JPC SYSTEMIC PATHOLOGY
CARDIOVASCULAR SYSTEM
March 2025
C-V01 (NP)
SIGNALMENT (JPC #2014367): A 5-week-old Labrador retriever
HISTORY: None
HISTOPATHOLOGIC DESCRIPTION: Heart: Multifocally, low numbers of cardiomyocytes are lost and replaced by loosely arranged, thin bands of edematous collagen, small amounts of fibrin, edema, and few lymphocytes and rare plasma cells. Adjacent cardiomyocytes are often shrunken with otherwise normal cell architecture (atrophy), are occasionally swollen and vacuolated (degeneration), or rarely are shrunken and fragmented with loss of cross striations and hypereosinophilic sarcoplasm (necrosis). Multifocally, low numbers of cardiomyocyte nuclei contain a 5-10µm diameter intranuclear inclusion body that is basophilic and completely fills the nucleus, or is eosinophilic and surrounded by a 1-2µm clear halo and marginated chromatin. Diffusely, the endomysial fibrous connective tissue is mildly expanded by clear space and eosinophilic proteinaceous fluid (edema).

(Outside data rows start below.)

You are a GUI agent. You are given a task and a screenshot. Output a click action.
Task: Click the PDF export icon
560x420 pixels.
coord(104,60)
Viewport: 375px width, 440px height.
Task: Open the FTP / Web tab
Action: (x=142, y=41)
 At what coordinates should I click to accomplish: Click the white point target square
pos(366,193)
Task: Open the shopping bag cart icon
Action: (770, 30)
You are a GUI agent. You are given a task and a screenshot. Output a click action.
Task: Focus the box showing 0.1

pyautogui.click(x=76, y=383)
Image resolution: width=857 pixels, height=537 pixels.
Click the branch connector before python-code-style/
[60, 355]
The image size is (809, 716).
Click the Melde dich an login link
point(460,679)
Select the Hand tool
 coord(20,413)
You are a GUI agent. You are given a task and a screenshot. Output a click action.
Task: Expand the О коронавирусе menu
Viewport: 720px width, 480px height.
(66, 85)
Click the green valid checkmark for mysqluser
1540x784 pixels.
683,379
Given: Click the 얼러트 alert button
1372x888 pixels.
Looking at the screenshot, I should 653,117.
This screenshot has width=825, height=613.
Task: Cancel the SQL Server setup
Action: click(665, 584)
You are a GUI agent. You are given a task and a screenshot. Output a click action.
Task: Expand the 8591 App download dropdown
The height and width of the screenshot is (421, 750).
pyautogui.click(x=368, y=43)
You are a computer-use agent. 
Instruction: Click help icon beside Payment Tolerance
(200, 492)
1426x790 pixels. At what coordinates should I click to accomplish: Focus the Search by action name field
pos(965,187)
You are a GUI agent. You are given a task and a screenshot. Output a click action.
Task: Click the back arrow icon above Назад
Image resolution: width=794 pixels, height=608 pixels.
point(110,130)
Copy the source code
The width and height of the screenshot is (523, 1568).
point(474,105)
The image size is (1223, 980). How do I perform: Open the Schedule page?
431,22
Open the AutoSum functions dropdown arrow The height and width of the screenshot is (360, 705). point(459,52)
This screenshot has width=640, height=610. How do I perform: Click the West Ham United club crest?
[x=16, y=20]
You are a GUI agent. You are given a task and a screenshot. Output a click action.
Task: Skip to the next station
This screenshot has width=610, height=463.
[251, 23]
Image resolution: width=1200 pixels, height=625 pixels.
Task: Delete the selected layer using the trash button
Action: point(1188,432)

MORPHOLOGIC DIAGNOSIS: Heart: Myocarditis, lymphoplasmacytic, chronic, multifocal, moderate, with cardiomyocyte atrophy, degeneration, and necrosis, and intranuclear viral inclusions, Labrador retriever, canine.
ETIOLOGIC DIAGNOSIS: Parvoviral myocarditis
CAUSE: Canine parvovirus 2 (CPV-2)
GENERAL DISCUSSION:
- Canine parvovirus is a common, often fatal, environmentally stable virus that can infect all canids and causes 3 distinct age-related clinical syndromes (see clinical findings below)
- Several antigenically distinct serotypes:
- CPV-1 (Bocavirus; syn. Minute virus of canines): Causes myocarditis and respiratory diseases and intestinal enterocyte hyperplasia with eosinophilic to amphophilic intranuclear inclusion bodies (low/minimal pathogenic potential)
- CPV-2 (subtypes 2a and 2b): Causes parvoviral enteritis (D-V02), myocarditis
- Rottweilers, Doberman pinschers, Labrador retrievers, American Staffordshire terriers, German shepherd dogs, and English springer spaniels may have increased risk for severe CPV enteritis
- In utero CPV infection is rarely associated with cerebellar hypoplasia in dogs
- Maternal antibody interference can cause vaccination failures
- Viral myocarditis is rarely noted in CPV-2 due to protective effect of maternal antibodies (and widespread vaccination), though natural disease still does occur
PATHOGENESIS:
- Parvoviral replication occurs in the nucleus and depends on host-cell DNA polymerases produced in the S phase of the cell cycle; therefore, it has a predilection for fetal, hematopoietic, lymphoid tissues, and intestinal crypt epithelium
- Host ranges of virus determined in part due to differences in capsid protein binding to the transferrin receptor for viral entry (FPV also utilizes neuraminic acid receptor)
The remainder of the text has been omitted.